**Trecho do documento**
Foto: picture-alliance/dpa
Resgate de estrangeiros
Enquanto nos dias posteriores milhares de ruandeses eram mortos diariamente em Kigali e no interior, forças especiais belgas e francesas retiraram do país cerca de 3.500 estrangeiros. Paraquedistas belgas resgataram em 13 de abril os sete funcionários alemães da Deutsche Welle em Kigali, juntamente com suas famílias. Apenas 80 dos 120 empregados locais da emissora sobreviveram ao genocídio.
Foto: P.Guyot/AFP/GettyImages
Grito de socorro
Já no início de 1994, o comandante das tropas de paz da ONU, o canadense Roméo Dallaire, tinha indícios de um planejado extermínio da população tutsi. Sua mensagem à ONU, conhecida como o "fax do genocídio", enviada em 11 de janeiro, foi rejeitada. Os apelos posteriores do general durante o genocídio também foram ignorados pelo então chefe das operações de manutenção da paz, Kofi Annan.

**Dados do exercício**
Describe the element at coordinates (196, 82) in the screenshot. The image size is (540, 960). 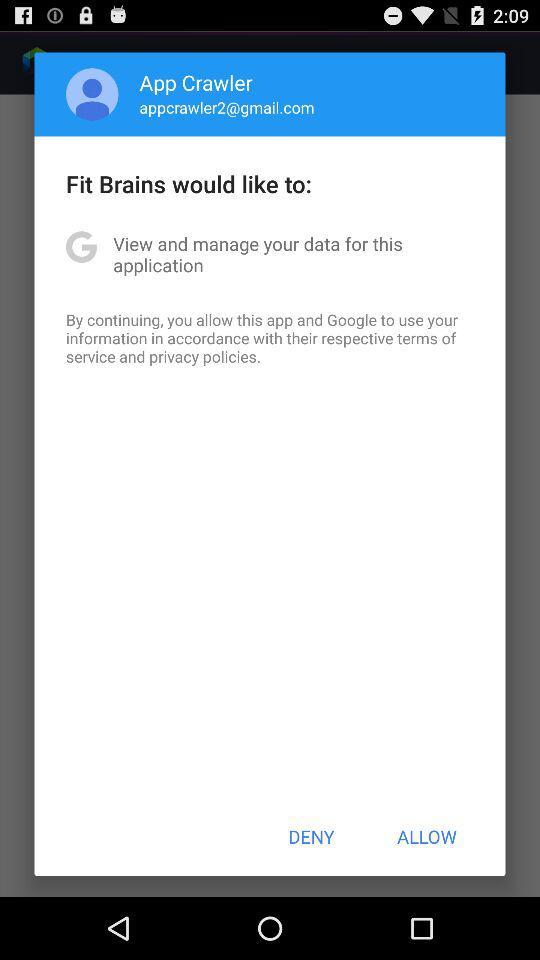
I see `the app above appcrawler2@gmail.com icon` at that location.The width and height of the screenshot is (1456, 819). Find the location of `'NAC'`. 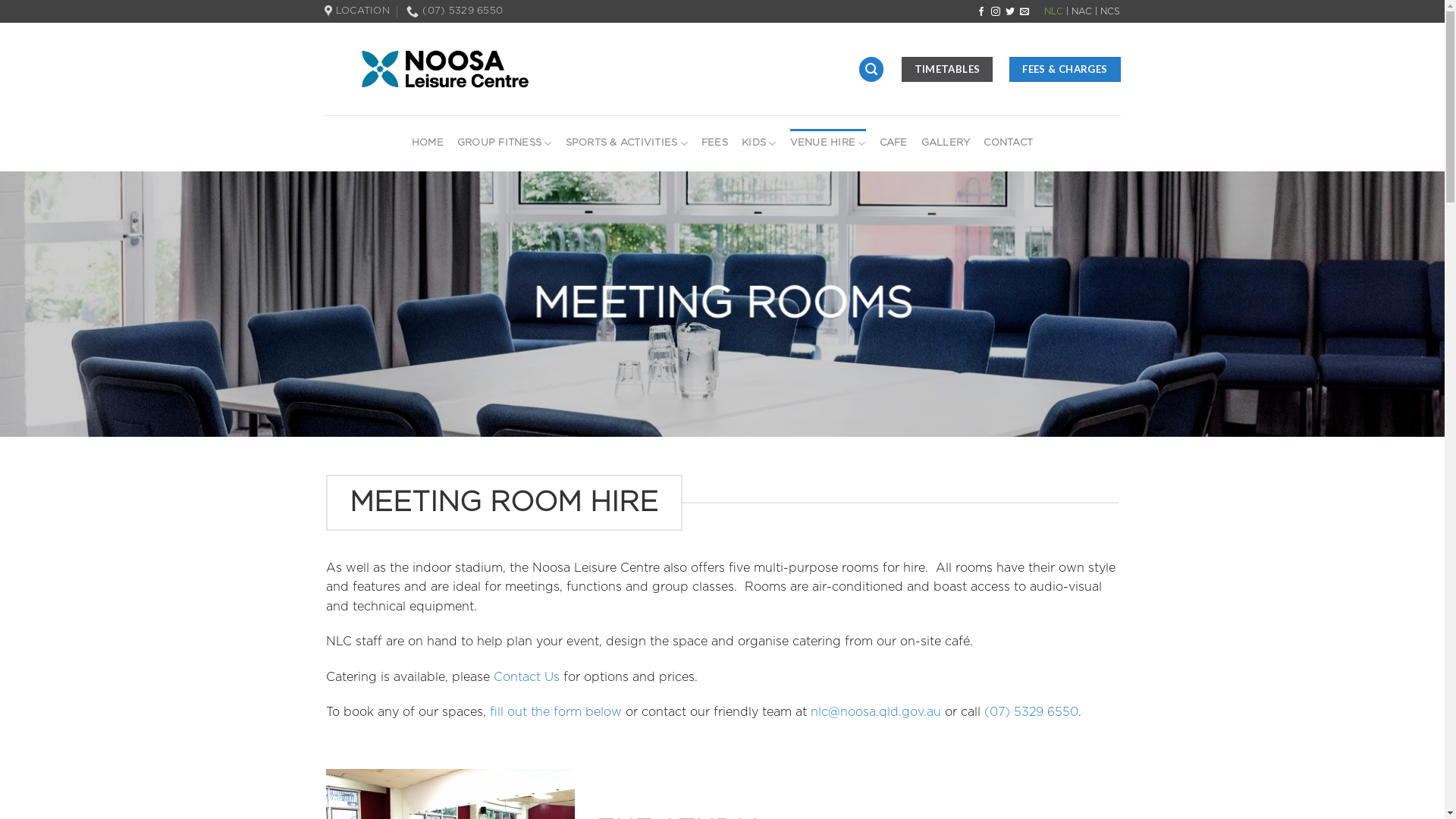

**Conjunto de tarefas**
1. Liste, sem repetições, todas as nacionalidades mencionadas no texto sobre o genocídio em Ruanda, na forma em que aparecem.
2. Retorne do texto sobre o genocídio em Ruanda o trecho que começa em "Foto: P.Guyot/AFP/GettyImages" e termina em "paz, Kofi Annan.", copiado sem nenhuma alteração.

**Respostas por tarefa**
1. ruandeses, belgas, francesas, alemães, canadense

2.
Foto: P.Guyot/AFP/GettyImages
Grito de socorro
Já no início de 1994, o comandante das tropas de paz da ONU, o canadense Roméo Dallaire, tinha indícios de um planejado extermínio da população tutsi. Sua mensagem à ONU, conhecida como o "fax do genocídio", enviada em 11 de janeiro, foi rejeitada. Os apelos posteriores do general durante o genocídio também foram ignorados pelo então chefe das operações de manutenção da paz, Kofi Annan.